I found the root cause of the fishiness. It was not a bug (and was not actually 
in ChainResolver) but is in my opinion a rather unfortunate and poorly chosen 
default setting that is to blame (the latest-strategy).

During resolution in the chain resolver, the current sub-resolver tries to 
determine whether it should be skipped and the previous artifact be selected 
over the current artifact. Assuming that the "force" and "dynamic" tests do not 
result in an early rejection of the current artifact, the "latest" of the two 
artifacts is selected by sorting the artifacts in a List using a Comparator 
suited to the current latest-strategy (latest-revision, latest-time, etc).

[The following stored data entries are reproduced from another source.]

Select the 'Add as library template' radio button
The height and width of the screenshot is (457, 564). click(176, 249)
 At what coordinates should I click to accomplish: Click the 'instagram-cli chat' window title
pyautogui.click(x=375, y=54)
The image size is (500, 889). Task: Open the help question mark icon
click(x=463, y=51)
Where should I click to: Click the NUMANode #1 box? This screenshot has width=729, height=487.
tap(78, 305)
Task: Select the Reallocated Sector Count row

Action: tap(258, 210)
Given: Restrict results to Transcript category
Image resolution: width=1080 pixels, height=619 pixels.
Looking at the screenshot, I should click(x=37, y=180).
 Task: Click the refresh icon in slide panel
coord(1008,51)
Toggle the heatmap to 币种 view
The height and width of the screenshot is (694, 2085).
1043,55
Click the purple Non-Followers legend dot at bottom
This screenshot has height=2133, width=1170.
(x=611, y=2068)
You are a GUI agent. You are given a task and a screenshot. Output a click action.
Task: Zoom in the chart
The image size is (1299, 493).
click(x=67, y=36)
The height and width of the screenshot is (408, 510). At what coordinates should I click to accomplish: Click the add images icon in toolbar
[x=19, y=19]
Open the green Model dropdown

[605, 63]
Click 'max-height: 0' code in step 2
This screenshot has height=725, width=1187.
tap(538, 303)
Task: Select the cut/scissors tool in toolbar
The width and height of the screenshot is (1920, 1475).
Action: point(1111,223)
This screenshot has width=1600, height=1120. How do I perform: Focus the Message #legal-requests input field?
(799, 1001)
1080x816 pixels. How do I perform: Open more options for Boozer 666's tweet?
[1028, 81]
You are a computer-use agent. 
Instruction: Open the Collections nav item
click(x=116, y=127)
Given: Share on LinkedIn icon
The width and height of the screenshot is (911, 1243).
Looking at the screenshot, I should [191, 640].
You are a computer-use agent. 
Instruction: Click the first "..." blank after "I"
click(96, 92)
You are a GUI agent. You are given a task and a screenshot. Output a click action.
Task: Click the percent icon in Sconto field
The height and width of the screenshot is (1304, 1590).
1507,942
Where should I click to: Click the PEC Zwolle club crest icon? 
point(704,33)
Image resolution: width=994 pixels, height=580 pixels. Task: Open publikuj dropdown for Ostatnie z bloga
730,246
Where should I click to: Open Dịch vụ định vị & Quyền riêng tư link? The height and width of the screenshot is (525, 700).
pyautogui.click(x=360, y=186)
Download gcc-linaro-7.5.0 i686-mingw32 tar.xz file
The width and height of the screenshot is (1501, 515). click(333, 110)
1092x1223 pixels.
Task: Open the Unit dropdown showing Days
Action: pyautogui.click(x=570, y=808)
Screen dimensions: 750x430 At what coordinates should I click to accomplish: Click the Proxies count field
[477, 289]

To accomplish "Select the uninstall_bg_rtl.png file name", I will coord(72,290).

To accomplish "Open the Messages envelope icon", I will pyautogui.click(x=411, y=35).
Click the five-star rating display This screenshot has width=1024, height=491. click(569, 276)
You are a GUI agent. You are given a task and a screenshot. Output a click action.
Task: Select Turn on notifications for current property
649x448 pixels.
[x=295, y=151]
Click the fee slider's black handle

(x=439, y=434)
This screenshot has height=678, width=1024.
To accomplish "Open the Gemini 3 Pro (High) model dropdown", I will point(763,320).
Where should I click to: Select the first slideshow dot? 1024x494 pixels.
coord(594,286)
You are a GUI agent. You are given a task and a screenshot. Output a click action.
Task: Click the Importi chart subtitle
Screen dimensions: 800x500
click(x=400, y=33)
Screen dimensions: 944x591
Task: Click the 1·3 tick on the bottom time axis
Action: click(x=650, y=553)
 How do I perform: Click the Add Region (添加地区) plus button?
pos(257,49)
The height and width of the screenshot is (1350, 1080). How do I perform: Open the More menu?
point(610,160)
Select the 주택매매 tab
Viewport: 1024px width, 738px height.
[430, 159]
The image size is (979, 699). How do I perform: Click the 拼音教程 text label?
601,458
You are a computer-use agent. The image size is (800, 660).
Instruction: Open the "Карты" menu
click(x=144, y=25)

The problem here is quite simple. The default latest-strategy is 
"latest-revision". So when a second artifact has been resolved, and it is of 
the same revision as the first, nothing gets sorted. The result is that you 
will get the first artifact found based upon the ordering of your repositories 
in the chain instead of the newer of the two artifacts.

I think that either latest-time needs to be the default strategy or the latest 
revision comparator needs to do a secondary sort to sort by lastModified time.

Possibly allow configuration of this behavior (should there be a secondary sort 
by time to avoid stale artifacts, or not so that repository order breaks the 
tie). This is important (critical) behavior and should be configurable.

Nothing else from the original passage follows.